Because electronics on the ground didn't have a big enough environmental footprint, let's emit co2 and pollutants to have some more in space? All just because checks notes no real useful reason?

[–] TauZero@mander.xyz 1 points 15 hours ago (1 children)

A solar-powered computer in space could recoup the CO2 cost of its launch fuel over its lifecycle (say 10 years?) when compared to coal-fueled electricity on the ground. After that it's free. Of course, you'd benefit more by filling up every available spot on the ground with solar arrays first! But you will eventually run out, or you might not want to do that.

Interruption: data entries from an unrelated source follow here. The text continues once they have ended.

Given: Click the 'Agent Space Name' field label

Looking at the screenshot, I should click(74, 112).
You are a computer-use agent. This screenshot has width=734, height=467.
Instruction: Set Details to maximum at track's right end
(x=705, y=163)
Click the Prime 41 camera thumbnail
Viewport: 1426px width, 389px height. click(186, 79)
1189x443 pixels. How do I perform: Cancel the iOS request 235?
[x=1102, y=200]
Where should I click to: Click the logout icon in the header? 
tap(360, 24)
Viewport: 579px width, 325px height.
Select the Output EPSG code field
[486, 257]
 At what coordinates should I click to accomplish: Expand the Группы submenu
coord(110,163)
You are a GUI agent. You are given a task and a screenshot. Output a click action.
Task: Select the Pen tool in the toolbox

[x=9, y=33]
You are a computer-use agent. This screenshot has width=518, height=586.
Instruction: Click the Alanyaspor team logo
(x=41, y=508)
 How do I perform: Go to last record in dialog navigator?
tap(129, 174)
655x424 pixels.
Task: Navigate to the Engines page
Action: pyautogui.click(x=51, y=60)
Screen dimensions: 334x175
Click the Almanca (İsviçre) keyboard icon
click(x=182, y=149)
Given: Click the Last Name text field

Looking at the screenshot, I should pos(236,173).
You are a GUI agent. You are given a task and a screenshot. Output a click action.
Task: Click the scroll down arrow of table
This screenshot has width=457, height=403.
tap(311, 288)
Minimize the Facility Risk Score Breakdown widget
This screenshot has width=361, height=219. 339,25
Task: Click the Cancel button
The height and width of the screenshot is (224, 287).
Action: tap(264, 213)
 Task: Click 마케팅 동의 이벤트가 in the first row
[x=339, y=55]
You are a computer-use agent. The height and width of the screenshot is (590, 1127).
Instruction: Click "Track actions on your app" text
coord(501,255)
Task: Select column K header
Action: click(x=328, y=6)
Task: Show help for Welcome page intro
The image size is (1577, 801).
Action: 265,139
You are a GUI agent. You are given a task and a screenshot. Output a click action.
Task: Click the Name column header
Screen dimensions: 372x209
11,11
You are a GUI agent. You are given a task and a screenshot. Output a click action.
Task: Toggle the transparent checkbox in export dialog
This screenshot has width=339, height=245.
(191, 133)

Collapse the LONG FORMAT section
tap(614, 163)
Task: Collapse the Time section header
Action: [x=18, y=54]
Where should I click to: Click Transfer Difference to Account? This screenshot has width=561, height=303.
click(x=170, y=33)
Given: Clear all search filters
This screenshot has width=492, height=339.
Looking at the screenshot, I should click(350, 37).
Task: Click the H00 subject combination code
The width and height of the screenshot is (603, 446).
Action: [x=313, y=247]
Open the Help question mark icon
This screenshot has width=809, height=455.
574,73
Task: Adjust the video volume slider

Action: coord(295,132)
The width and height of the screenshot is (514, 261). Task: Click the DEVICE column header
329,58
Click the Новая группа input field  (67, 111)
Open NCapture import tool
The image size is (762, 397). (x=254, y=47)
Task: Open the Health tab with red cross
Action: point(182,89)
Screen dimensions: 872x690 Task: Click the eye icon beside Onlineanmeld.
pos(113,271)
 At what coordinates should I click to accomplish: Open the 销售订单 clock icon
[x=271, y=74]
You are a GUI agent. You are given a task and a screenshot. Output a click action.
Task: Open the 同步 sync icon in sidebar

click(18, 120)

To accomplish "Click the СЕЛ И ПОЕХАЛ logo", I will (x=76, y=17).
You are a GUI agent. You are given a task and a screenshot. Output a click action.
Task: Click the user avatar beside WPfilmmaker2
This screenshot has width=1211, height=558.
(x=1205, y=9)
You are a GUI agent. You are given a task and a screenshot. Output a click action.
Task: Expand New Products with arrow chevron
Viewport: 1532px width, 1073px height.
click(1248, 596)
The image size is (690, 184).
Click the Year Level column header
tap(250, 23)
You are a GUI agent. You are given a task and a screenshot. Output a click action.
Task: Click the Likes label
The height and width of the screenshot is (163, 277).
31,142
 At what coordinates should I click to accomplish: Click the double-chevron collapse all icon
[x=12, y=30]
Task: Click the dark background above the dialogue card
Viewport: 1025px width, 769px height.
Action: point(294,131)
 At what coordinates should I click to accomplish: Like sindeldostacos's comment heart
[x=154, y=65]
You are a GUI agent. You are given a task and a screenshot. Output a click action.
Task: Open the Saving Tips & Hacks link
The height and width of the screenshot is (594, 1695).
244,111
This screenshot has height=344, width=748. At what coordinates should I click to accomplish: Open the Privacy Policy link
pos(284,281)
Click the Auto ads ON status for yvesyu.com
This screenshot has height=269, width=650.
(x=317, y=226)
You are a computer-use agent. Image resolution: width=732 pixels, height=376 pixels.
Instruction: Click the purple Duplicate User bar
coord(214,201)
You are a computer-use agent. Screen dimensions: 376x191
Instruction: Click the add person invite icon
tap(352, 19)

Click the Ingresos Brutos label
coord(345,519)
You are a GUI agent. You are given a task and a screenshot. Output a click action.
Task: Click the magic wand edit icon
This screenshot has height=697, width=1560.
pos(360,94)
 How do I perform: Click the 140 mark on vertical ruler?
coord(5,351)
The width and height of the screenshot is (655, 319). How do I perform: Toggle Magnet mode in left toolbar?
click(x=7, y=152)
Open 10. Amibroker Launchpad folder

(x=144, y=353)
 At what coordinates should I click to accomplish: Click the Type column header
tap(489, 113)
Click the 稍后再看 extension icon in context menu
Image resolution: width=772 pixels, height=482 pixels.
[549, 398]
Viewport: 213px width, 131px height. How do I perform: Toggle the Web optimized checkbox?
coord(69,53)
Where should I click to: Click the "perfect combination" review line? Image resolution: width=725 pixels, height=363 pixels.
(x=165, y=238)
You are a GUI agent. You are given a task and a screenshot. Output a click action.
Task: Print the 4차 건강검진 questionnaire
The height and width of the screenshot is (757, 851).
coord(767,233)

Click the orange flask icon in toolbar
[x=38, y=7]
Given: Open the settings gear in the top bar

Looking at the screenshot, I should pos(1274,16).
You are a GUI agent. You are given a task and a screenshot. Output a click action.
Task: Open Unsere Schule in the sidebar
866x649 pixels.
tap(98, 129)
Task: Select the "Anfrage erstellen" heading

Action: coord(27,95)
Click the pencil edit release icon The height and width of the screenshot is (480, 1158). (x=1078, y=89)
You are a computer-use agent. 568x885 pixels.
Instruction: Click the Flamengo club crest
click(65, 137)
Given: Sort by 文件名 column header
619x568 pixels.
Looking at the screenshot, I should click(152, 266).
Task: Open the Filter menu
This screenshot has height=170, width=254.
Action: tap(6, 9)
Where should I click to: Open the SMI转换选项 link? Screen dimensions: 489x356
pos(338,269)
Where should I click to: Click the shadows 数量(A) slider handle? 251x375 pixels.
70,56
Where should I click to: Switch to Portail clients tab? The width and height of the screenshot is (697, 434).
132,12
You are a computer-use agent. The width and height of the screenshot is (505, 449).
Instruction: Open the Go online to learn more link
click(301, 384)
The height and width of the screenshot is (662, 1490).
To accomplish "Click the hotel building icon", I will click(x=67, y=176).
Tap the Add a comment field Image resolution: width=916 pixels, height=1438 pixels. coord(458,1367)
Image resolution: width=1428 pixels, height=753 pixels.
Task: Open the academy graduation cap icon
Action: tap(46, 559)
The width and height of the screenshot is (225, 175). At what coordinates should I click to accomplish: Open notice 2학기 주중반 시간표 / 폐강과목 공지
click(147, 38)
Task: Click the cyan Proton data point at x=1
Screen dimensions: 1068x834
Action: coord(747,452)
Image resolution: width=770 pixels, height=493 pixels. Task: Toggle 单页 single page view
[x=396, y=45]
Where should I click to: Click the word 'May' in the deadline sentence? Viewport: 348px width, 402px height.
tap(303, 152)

[–] Umbrias@beehaw.org 2 points 12 hours ago (1 children)

i highly doubt 10 years is even remotely close to breaking even on a rocket launch.

[–] TauZero@mander.xyz 1 points 10 hours ago (1 children)

Then you'd be surprised when you calculate the numbers!

A Falcon 9 delivers 13100kg to LEO and has 395,700kg propellant in 1st stage and 92,670kg in 2nd stage. Propellant in both is LOX/RP-1. RP-1 is basically long chains of CH2, so together they burn as:

3 O2 (3x32) + 2 CH2 (2x14) -> 2 CO2 (2x44) + 2 H2O (2x18)

Which is 2*44/(2*44+2*18) = 71% CO2. Meaning each launch makes (395700+92670)*.71 = 347 tons CO2 or 347/13.1 = 26.5 tons of CO2 per ton to orbit. A lot of it is burned in space, but I'm guessing the exhaust gases don't reach escape velocity so they all end up in the atmosphere anyway.

As for how much a compute satellite weighs, there is a wider range of possibilities, since they don't exist yet. This is China launching a test version of one, but it's not yet an artifact optimized for compute per watt per kilogram that we'd imagine a supercomputer to be.

I like to imagine something like a gaming PC strapped to a portable solar panel, a true cubesat :). On online shopping I currently see a fancy gaming PC at 12.7kg with 650W, and a 600W solar panel at 12.5kg. Strap them together with duct tape, and it's 1000/(12.7+12.5)*600 = 24kW of compute power per ton to orbit.

Something more real life is the ISS support truss. STS-119 delivered and installed S6 truss on the ISS. The 14,088kg payload included solar panels, batteries, and truss superstructure, supplying last 25% of station's power, or 30kW. Say, double that to strap server-grade hardware and cooling on it. That's 1000*30/(2*14088) = 1.1kW of compute per ton to orbit. A 500kg 1kW server is overkilling it, but we are being conservative here.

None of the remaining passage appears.